SURVIVING A LIFE OF HELL
Veteran actor Jerry Mofokeng opens up to Bongani Mdakane about his struggles in life
LEGENDARY playwright and actor, Jerry Mofokeng (60), speaks openly about how poverty made him resilient and taught him to work hard to change his life. Being raised in a shebeen by his mother in Orlando West, Soweto, Jerry says he has come out victorious. LIFE OF SORROW The Heist actor says he had to work hard to achieve everything he has.
“I grew up in a household that used to sell booze. My mother had to take care of me and my three siblings,” says Jerry.
“As the last born, I used to ask myself why all those men were at the shebeen drinking and not at their homes spending time with their families. It made me realise that was not the kind of life I wanted to live, even though the shebeen brought money into our family.”
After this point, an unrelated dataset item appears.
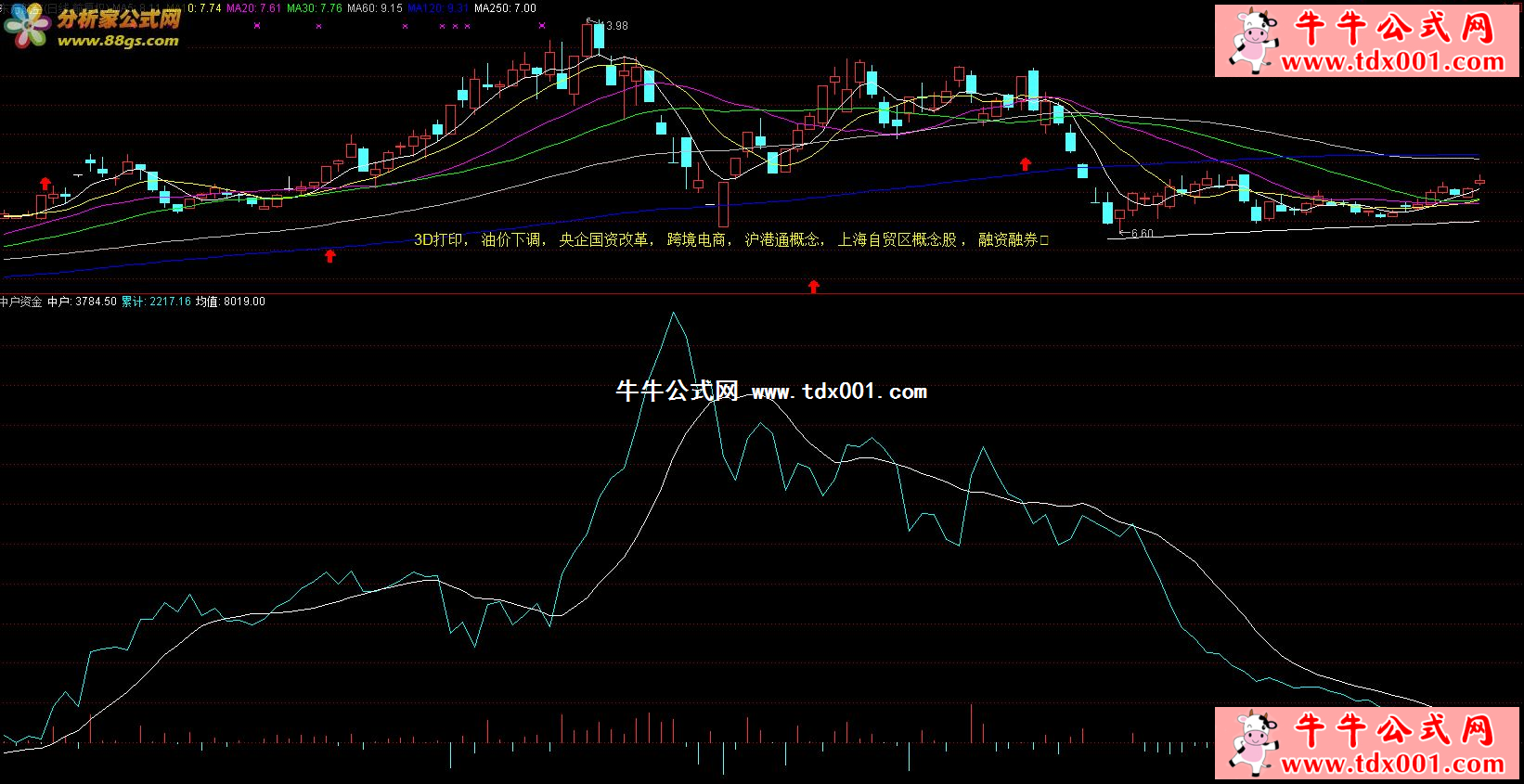This screenshot has width=1524, height=784.
Task: Open the 3D打印 concept tag
Action: coord(438,240)
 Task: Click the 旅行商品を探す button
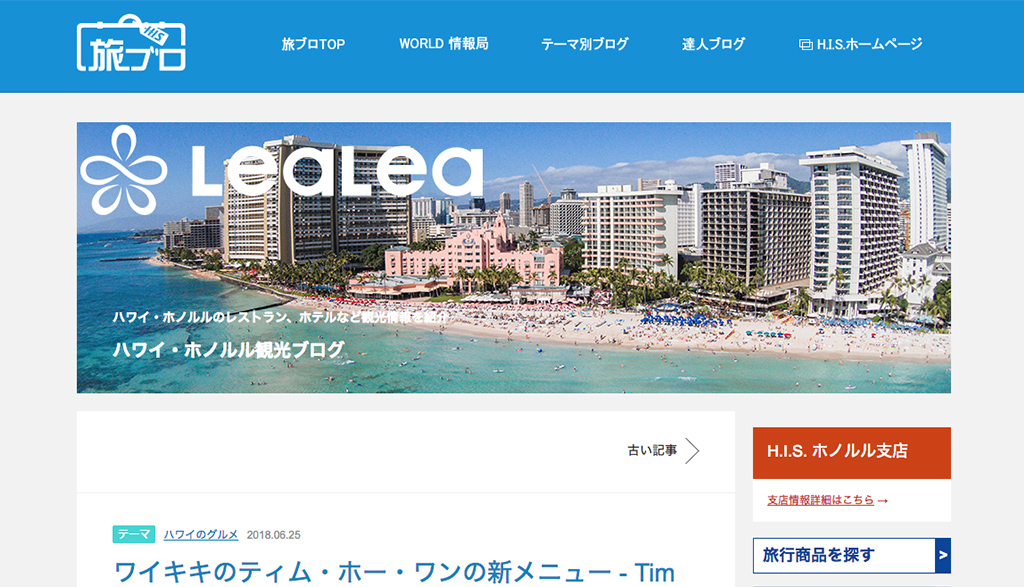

He adds that he’s grateful though because their mother had their best interests at heart and worked hard to provide for them.
“Life was not easy for me. I had to endure the pain of going to school wearing worn-out uniform and no shoes. Some teachers caned me for not wearing proper uniform because they just didn’t understand my situation,” he says. LIVING IN LESOTHO Jerry says that he also experienced hell in Lesotho, where he went to stay as a youngster.
“I was taken to Lesotho to live there with the hope of getting a better education but I ended up herding cattle,” he says.
“I had to endure hunger, cold and loneliness in the mountains of Lesotho but I told myself that I would make something out of my life. I later came back to Soweto where I finished my matric. I didn’t want to disappoint my mother. I started attending auditions and got roles that changed my life. I was able to support my family.” MOTIVATIONAL SPEAKER Jerry, who is a staunch Christian, believes that God always makes a way for His people.
His acting exposed him to other opportunities in the industry.
Jerry, together with his beautiful wife, Claudine Mofokeng, motivate people around the country.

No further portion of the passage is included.